• _Problems to work on_:
(A) According to the EQUIP Component Toolkit design notes, what is taken as the base-line for security?
(B) Format the data listing, starting at its first line and ending at the line that contains "Action: [322, 307]", as a JSON list of strings with one string per line, leaving out blank lines.

• _Supplied text_:
########################################

EQUIP Component Toolkit state/startup design notes
2004-05-17, Chris & James
Introduction
Persistence is presumed to ultimately file-based. E.g. file
backup/restore can be used to recover a failed node.
Several installations (= multi-host single dwelling system, e.g. Tom's
flat) may exist on a single LAN (e.g. Tom's building-area network, BAN)
Setting up a new node should be easy using Java WebStart :-)
Single Dwelling System
A single dwelling system comprises (a) hardware:
- Some LAN networking provision, e.g. WaveLAN access point
- Some Internet access, e.g. routed/firewalled ISP connection,
presumed always on
- One or more PC-like machines = infrastructure servers. Exactly
one PC will be designated as the installation master.
- Misc devices, sensors, etc. plugged into the above PCs
(b) Software:
- Exactly one persistent shared dataspace for non-persistent
coordination (e.g. component adverts, component properties) and
persistent component-independent configuration (e.g. component
requests, property link requests). This will run on the installation
master machine.
- Zero or more (but zero would be a bit silly) Containers,
typically one Java Container per machine, and perhaps one C# container
per machine (or maybe more, depending on which bits are likely to crash
most often).
- Each Container has zero or more component capabilities (e.g. Jar
files containing Java Bean classes)
- Each Container provides its own persistence for recreating
components, e.g. consistent use of GUIDs, persistence of component
internal state (Shahram)
Security and Trust
Direct physical access to hardware is taken as the base-line for
security, i.e. at this level you can do whatever you want :-)
Consequently, all processes on a given host are presumed mutually
trustworthy.
Access to the LAN is assumed to provide a minimal degree of security,
but is not sufficient for granting trust (e.g. see multiple dwellings
per LAN case, above).
Security model 1 presumes that out of band distribution of a shared
secret to a host (PC) incorporates it into that trust domain. E.g.
copying a shared secret via a USB flash disk from an existing member of
the particular dwelling to a new host would establish mutual trust.
Scenarios:
- Tom buys a new infrastructure PC to wire up another room, and is
easily able to add it to his own installation... :-)
- Tom and his neighbour, X, both have separate installations. Tom
should not be able to add nodes to X's installation, or make changes to
X's configuration, or connect components in X's installation to
components in his own installation.
Additional Requirements
For development/testing/etc it should be possible for a single PC to be
part of different installations. It is not clear whether this would
only be at different times, or possibly even at the same time :-)

########################################

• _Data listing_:

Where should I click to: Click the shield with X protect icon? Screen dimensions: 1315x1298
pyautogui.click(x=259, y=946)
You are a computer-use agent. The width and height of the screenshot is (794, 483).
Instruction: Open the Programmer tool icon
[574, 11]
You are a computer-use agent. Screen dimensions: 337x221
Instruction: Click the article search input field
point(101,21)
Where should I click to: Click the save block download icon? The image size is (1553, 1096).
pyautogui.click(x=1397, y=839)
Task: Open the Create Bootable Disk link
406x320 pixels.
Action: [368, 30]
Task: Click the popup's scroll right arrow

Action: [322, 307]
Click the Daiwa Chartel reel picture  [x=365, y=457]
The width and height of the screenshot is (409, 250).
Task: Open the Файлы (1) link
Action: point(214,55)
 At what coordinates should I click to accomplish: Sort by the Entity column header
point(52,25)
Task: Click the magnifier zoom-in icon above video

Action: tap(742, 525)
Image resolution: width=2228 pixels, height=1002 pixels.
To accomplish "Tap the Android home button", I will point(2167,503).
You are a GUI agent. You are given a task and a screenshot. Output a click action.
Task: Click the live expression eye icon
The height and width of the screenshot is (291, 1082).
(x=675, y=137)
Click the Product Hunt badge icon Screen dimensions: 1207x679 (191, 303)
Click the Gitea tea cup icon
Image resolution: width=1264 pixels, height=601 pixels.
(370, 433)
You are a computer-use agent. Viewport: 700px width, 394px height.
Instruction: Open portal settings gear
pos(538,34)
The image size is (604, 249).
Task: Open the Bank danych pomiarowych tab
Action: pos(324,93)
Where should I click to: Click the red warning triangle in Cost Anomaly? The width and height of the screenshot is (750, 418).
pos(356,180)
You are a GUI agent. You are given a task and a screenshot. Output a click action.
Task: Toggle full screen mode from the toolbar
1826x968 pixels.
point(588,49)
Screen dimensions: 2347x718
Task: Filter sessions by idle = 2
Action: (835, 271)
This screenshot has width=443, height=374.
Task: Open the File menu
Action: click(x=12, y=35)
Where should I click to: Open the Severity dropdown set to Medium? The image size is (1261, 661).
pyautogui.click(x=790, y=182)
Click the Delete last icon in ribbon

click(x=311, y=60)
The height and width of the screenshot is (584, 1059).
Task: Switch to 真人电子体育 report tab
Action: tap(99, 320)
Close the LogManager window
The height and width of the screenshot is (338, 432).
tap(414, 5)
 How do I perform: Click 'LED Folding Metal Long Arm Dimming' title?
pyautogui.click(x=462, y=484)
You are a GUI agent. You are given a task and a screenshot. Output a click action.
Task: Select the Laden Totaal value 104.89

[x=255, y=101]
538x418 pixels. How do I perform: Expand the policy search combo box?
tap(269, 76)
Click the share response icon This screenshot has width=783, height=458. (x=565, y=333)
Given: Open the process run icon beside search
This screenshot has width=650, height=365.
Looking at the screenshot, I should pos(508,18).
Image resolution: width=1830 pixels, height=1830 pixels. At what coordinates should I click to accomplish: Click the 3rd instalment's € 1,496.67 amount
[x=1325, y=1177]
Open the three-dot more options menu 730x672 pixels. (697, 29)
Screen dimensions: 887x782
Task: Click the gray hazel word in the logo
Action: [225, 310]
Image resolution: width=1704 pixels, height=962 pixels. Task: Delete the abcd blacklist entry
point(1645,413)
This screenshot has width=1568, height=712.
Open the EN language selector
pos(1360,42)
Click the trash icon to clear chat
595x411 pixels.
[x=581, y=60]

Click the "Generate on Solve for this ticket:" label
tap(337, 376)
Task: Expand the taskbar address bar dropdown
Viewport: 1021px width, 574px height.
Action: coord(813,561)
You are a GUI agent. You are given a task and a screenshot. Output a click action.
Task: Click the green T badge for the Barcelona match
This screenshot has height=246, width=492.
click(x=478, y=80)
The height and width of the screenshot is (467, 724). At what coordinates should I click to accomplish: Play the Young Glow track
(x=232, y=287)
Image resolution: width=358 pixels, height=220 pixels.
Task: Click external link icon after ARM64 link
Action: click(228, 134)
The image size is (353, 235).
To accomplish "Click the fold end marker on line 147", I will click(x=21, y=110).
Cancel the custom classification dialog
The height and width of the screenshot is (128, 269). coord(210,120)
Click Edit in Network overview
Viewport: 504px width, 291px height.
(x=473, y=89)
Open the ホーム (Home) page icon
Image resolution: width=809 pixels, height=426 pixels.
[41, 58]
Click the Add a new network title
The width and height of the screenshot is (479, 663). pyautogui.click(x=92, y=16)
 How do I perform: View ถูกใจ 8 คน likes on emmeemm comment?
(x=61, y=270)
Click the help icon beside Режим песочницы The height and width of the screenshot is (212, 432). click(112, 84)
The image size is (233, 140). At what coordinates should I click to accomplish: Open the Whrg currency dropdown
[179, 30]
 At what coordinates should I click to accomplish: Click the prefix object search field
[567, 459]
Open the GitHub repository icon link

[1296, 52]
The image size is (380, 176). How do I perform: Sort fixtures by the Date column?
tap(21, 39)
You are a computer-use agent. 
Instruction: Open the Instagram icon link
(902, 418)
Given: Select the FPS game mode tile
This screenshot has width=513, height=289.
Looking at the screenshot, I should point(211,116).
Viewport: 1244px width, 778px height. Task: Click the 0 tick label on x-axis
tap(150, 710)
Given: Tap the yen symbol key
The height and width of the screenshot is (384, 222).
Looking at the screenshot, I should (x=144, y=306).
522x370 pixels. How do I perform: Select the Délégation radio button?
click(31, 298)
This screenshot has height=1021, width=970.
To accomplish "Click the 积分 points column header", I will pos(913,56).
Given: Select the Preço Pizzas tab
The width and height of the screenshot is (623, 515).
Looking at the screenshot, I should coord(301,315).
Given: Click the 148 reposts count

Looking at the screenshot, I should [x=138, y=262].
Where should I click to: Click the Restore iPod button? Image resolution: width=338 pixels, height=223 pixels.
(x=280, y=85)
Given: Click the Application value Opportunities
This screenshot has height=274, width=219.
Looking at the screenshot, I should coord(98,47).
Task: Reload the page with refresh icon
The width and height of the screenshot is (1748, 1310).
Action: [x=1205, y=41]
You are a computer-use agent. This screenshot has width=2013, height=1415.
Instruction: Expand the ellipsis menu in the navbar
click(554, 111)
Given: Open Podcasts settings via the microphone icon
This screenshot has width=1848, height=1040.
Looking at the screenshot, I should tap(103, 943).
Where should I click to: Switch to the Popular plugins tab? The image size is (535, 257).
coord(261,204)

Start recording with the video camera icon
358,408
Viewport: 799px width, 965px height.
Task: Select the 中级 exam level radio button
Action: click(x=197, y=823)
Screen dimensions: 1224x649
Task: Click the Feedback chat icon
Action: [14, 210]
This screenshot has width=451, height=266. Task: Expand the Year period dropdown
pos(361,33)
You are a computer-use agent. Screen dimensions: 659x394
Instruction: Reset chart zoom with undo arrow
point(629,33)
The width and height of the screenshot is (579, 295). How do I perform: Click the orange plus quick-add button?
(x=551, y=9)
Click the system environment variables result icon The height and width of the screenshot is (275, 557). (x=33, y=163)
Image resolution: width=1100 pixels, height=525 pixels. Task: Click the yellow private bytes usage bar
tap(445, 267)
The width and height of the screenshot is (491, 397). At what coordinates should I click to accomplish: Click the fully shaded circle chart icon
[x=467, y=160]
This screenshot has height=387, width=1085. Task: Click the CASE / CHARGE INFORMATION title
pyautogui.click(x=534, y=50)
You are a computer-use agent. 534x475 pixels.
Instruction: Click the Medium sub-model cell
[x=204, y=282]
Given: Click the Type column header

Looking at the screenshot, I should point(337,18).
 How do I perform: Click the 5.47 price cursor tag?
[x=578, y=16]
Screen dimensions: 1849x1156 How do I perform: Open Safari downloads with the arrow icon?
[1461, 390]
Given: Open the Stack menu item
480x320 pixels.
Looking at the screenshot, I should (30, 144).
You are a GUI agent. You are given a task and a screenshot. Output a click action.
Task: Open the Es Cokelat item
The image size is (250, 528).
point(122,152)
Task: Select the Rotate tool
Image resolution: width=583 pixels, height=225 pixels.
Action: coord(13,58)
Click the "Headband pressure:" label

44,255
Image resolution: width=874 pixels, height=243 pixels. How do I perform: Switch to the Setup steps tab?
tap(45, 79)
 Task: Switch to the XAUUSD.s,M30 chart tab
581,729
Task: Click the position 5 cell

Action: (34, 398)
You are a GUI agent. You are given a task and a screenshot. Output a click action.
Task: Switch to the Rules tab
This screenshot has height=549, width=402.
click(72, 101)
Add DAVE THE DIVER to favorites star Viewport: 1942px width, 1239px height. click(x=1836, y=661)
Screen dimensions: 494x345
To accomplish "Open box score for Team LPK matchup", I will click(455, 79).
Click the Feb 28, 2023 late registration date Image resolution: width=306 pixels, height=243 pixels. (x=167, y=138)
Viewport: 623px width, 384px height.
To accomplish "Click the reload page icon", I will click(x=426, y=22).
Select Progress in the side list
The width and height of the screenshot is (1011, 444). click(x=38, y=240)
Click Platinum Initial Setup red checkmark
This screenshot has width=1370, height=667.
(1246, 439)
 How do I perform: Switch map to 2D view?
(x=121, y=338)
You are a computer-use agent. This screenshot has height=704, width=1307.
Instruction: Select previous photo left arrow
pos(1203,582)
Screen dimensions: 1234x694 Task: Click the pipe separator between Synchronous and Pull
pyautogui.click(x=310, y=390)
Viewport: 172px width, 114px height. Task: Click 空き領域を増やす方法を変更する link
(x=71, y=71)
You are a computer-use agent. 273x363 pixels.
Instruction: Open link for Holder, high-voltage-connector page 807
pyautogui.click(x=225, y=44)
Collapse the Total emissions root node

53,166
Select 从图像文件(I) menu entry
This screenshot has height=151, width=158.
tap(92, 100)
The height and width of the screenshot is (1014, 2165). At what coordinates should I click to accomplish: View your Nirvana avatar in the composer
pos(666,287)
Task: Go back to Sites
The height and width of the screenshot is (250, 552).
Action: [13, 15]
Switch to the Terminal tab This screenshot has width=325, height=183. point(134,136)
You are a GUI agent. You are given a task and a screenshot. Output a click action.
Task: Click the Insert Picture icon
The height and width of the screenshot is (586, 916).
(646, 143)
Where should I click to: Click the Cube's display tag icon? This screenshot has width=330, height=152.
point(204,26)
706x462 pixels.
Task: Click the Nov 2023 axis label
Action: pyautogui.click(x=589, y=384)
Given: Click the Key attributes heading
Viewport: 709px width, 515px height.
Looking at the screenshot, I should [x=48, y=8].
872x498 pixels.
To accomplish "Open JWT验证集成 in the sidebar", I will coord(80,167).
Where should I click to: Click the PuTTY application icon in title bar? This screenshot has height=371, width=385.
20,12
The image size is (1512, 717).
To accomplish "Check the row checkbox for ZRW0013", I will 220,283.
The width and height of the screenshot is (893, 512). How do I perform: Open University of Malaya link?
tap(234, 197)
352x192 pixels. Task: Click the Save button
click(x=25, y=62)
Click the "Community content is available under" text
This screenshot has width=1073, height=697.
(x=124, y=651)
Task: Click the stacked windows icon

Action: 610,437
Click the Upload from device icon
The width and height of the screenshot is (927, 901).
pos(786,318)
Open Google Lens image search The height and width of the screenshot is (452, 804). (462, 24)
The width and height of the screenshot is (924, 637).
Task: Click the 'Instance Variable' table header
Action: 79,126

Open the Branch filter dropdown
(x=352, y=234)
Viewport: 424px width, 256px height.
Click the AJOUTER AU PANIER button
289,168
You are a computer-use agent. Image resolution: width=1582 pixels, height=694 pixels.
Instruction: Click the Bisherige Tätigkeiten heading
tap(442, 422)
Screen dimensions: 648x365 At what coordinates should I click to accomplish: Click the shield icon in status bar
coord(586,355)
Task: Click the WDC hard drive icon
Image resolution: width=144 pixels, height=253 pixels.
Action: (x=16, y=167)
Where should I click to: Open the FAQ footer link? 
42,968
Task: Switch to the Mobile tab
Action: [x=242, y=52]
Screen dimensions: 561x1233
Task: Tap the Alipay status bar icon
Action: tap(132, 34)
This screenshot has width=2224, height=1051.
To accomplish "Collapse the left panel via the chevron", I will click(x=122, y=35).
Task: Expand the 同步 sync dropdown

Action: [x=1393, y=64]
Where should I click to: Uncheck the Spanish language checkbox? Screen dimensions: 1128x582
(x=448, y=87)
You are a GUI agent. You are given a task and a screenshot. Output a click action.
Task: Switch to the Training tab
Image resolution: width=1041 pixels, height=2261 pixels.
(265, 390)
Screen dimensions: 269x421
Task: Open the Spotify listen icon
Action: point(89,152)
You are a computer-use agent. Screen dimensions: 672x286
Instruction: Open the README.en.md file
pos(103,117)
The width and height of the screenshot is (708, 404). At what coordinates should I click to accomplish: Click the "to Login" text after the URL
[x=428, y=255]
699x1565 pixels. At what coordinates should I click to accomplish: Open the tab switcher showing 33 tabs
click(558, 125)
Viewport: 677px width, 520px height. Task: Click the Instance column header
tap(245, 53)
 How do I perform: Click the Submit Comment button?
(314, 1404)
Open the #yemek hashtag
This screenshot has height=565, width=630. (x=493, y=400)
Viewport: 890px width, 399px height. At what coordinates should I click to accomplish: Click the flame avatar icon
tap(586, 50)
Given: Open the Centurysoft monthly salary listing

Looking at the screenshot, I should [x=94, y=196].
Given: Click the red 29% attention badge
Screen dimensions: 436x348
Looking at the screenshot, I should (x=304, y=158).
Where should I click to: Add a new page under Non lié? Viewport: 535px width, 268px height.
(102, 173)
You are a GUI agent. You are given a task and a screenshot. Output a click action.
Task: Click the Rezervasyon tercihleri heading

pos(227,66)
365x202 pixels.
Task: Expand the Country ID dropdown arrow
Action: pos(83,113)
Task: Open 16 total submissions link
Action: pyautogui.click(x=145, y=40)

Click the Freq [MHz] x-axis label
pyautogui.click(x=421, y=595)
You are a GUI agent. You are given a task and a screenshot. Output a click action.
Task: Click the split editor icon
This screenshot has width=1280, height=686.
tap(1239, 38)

########################################

• _Outputs by task_:
(A) Direct physical access to hardware.

(B)
[
  "Where should I click to: Click the shield with X protect icon? Screen dimensions: 1315x1298",
  "pyautogui.click(x=259, y=946)",
  "You are a computer-use agent. The width and height of the screenshot is (794, 483).",
  "Instruction: Open the Programmer tool icon",
  "[574, 11]",
  "You are a computer-use agent. Screen dimensions: 337x221",
  "Instruction: Click the article search input field",
  "point(101,21)",
  "Where should I click to: Click the save block download icon? The image size is (1553, 1096).",
  "pyautogui.click(x=1397, y=839)",
  "Task: Open the Create Bootable Disk link",
  "406x320 pixels.",
  "Action: [368, 30]",
  "Task: Click the popup's scroll right arrow",
  "Action: [322, 307]"
]